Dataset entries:
━━━━━━

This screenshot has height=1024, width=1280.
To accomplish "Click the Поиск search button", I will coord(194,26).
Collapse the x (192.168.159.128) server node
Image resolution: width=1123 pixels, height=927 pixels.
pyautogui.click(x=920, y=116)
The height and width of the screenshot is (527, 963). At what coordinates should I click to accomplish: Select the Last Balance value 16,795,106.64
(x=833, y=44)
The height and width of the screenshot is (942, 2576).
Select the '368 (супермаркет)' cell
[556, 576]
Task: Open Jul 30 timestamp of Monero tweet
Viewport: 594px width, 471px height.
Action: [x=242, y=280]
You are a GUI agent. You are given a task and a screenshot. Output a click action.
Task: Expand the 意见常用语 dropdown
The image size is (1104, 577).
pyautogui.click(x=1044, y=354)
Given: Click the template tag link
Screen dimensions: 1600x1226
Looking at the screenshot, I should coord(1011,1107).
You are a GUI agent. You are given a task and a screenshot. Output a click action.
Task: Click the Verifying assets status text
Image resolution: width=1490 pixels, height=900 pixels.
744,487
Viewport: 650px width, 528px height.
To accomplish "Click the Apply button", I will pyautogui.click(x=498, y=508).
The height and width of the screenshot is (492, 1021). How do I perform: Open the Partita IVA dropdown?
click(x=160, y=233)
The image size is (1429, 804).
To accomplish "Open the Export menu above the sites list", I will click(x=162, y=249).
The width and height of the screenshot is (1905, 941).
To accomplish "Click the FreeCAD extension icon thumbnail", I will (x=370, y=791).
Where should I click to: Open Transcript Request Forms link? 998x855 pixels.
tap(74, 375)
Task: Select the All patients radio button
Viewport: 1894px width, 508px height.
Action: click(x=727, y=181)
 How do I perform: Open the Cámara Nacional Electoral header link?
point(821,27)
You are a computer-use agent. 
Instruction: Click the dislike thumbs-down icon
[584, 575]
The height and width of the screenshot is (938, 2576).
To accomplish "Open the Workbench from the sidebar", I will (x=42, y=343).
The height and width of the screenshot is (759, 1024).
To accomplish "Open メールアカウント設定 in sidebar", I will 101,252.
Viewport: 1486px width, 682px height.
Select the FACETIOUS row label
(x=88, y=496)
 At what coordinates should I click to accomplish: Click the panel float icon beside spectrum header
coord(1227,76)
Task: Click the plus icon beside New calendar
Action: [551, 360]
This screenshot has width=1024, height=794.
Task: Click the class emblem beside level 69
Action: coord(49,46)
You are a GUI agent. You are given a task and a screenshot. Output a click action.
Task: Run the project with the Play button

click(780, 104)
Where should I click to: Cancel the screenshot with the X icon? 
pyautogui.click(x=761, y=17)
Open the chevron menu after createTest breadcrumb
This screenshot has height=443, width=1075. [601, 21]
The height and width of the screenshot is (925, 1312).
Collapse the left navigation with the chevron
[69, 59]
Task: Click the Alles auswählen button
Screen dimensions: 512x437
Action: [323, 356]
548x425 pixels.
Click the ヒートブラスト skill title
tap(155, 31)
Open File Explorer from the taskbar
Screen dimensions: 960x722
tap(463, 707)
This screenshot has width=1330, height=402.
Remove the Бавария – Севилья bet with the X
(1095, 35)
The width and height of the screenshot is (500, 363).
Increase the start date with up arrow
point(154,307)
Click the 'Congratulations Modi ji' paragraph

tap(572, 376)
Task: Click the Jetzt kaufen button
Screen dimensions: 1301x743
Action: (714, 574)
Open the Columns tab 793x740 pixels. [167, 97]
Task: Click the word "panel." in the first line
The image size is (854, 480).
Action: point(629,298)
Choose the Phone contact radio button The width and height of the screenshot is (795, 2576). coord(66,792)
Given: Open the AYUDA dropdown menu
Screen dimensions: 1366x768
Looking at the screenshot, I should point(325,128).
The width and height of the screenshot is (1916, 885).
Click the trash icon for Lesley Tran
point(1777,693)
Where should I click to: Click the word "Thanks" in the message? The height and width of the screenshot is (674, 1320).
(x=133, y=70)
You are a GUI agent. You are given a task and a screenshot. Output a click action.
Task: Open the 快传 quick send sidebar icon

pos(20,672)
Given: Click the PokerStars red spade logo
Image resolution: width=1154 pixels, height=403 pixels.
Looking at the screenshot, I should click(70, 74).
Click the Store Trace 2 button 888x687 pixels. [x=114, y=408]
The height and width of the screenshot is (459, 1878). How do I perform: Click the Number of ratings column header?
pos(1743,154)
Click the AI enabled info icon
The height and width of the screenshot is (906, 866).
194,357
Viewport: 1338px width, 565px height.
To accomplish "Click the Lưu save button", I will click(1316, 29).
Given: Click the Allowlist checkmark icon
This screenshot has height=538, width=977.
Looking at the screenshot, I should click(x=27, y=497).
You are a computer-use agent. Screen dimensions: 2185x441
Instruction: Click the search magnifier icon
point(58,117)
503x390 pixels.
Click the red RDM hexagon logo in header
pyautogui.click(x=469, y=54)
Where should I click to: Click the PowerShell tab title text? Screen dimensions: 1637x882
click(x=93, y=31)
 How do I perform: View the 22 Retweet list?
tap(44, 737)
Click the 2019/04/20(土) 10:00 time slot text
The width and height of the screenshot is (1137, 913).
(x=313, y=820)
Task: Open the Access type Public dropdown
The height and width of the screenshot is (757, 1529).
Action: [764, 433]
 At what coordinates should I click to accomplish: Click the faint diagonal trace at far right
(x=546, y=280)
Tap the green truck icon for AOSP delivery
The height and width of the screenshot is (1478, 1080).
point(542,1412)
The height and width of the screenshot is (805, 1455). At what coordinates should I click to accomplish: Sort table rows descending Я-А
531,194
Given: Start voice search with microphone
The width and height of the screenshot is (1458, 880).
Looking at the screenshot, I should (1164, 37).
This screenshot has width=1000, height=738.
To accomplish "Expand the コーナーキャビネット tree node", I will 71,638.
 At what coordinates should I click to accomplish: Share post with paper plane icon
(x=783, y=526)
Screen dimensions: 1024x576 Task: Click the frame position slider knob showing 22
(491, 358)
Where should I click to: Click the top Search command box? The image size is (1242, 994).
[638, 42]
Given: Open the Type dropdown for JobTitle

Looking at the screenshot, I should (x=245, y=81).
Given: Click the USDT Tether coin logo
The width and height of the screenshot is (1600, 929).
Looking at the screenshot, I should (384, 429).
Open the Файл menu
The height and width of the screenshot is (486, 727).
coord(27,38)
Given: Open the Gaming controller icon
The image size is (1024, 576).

━━━━━━

__To do__.
Check each line above for the string "computer" and return those that contain it.

__Answer section__.
You are a computer-use agent. 
You are a computer-use agent. Screen dimensions: 2185x441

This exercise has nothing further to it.